I’m currently running cuda fortran and my code’s worst case scenario needs to generate 6 integers as inputs for every cuda thread.
Currently I have 6 arrays of integers with 2048 integers per array, and before my call to the GPU I call a global subroutine in the GPU kernel to set 6 constant arrays of 2048 integers each equal to the input arrays. (I believe this loads them into high speed read only texture memory if I remember correctly.) I then call the GPU with a 2048 member array of doubles to get the results. Then I generate the next set of 2048 input values and repeat.

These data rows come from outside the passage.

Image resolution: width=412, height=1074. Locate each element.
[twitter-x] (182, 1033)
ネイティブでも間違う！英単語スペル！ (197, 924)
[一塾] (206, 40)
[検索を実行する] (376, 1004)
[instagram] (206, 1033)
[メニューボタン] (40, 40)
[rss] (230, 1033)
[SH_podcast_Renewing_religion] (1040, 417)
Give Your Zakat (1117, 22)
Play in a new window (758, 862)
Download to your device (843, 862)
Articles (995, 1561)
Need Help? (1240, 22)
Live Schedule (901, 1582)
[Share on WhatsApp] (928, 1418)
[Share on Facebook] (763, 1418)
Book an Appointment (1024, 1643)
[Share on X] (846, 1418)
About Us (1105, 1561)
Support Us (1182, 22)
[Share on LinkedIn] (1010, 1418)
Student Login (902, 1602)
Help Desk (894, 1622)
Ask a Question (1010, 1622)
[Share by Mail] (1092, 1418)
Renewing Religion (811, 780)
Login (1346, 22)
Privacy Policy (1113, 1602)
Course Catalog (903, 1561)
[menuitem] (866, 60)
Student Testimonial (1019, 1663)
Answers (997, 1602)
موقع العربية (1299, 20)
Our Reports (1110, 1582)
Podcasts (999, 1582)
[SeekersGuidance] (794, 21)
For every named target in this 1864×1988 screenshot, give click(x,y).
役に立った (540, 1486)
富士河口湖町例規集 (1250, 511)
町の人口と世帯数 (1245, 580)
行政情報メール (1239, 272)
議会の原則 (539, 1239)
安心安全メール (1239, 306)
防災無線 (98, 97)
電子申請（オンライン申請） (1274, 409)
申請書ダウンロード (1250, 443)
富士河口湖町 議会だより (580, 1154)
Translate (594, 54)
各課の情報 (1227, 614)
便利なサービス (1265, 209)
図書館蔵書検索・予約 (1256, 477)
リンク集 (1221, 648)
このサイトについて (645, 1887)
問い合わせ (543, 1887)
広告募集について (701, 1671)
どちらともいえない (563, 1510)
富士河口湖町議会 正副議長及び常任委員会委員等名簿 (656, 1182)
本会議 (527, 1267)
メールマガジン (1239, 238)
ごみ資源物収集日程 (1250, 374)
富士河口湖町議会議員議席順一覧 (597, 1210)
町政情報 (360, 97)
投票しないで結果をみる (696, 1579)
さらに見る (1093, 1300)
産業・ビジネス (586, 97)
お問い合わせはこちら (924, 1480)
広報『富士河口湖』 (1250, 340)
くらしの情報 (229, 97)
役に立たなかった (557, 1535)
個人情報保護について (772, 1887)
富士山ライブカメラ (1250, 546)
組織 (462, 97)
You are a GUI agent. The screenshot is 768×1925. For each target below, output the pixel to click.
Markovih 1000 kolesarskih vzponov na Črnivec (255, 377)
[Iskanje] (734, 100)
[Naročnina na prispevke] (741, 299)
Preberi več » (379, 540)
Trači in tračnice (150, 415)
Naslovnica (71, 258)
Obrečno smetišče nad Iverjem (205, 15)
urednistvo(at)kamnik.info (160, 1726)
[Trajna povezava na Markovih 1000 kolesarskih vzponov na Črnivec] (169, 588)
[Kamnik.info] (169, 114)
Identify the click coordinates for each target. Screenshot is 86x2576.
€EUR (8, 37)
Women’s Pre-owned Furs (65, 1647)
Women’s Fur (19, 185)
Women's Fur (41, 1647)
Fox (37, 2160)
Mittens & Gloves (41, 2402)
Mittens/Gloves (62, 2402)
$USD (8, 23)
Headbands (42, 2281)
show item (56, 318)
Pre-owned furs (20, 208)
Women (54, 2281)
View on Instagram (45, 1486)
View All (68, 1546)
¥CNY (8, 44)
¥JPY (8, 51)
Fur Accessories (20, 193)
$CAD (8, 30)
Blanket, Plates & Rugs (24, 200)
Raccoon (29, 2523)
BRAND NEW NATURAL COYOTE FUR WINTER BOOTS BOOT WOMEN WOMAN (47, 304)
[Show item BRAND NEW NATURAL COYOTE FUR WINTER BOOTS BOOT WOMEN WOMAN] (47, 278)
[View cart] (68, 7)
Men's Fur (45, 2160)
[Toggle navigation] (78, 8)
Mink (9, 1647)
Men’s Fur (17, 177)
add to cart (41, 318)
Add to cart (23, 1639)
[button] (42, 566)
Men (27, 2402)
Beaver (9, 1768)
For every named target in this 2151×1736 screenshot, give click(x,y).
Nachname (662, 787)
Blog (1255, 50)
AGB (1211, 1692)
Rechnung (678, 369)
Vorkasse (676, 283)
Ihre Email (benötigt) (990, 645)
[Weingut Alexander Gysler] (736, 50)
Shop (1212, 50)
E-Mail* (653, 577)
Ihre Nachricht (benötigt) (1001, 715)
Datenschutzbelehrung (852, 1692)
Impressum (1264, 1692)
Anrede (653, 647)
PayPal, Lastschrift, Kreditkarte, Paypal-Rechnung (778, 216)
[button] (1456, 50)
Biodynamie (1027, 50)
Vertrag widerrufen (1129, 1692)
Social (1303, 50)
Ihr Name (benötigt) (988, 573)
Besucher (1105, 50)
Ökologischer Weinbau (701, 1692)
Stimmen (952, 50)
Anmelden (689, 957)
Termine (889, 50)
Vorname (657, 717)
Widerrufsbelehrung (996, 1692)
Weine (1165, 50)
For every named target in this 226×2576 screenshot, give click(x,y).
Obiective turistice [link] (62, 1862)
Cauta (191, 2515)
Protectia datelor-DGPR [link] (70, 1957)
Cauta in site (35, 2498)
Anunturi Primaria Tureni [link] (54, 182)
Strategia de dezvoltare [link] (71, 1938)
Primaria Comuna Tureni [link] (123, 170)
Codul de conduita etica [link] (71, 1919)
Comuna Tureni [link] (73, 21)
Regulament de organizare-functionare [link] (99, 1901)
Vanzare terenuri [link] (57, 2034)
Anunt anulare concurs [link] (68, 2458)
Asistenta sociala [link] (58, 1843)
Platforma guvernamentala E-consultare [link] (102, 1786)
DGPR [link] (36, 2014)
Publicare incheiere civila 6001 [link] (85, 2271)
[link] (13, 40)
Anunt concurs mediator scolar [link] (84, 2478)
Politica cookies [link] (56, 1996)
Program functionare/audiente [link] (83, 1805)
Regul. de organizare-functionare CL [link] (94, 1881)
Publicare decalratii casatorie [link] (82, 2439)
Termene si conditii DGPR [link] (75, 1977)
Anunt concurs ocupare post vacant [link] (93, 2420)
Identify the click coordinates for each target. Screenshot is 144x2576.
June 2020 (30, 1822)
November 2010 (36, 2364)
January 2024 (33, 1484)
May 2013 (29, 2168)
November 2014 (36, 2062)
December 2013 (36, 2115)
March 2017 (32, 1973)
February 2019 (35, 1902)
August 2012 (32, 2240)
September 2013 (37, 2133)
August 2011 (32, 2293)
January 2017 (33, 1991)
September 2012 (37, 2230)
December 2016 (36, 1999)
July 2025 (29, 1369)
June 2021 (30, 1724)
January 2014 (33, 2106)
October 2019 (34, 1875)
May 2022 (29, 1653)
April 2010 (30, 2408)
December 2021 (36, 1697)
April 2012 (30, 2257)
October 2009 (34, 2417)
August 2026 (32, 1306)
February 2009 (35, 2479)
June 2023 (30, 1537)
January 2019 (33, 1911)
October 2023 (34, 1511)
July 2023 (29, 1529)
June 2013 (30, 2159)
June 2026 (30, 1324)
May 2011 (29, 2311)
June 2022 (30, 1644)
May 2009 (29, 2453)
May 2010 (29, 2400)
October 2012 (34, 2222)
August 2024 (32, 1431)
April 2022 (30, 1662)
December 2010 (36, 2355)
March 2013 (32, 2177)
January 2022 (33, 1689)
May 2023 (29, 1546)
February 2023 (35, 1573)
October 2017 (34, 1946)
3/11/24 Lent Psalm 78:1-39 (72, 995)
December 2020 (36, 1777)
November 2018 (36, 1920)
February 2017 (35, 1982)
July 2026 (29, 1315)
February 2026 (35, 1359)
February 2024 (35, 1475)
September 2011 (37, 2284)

The GPU only takes about 2 to 8 seconds to complete the 2048 threads, and as a result is constantly doing I/O and wasting a lot of time. I’d like to pass say 10,000+ threads at a time to get better performance as these calculations run for weeks overall, but it appears that 6 arrays of integers with 2048 integers each uses up all of the 48k or so of read only memory and I get insufficient memory errors if I increase the number of values in the 6 input arrays much past this.
So is there a way to use the 3+ gigs of main videocard memory to load up more values or stream in groups of new values when the old values finish to save myself the 200ms or so of IO time I’m wasting every few seconds and let the GPU churn away longer?
I have access to both a fermi C2050 GPU and a GTX680 GK104 if it matters.
I’m assuming come July when I get my hands on a GK110 which can have kernels that call kernels I’ll be able to fix this by simply making the main GPU calling loop into another kernel. But I’m wondering if I can do anything for older GPUs.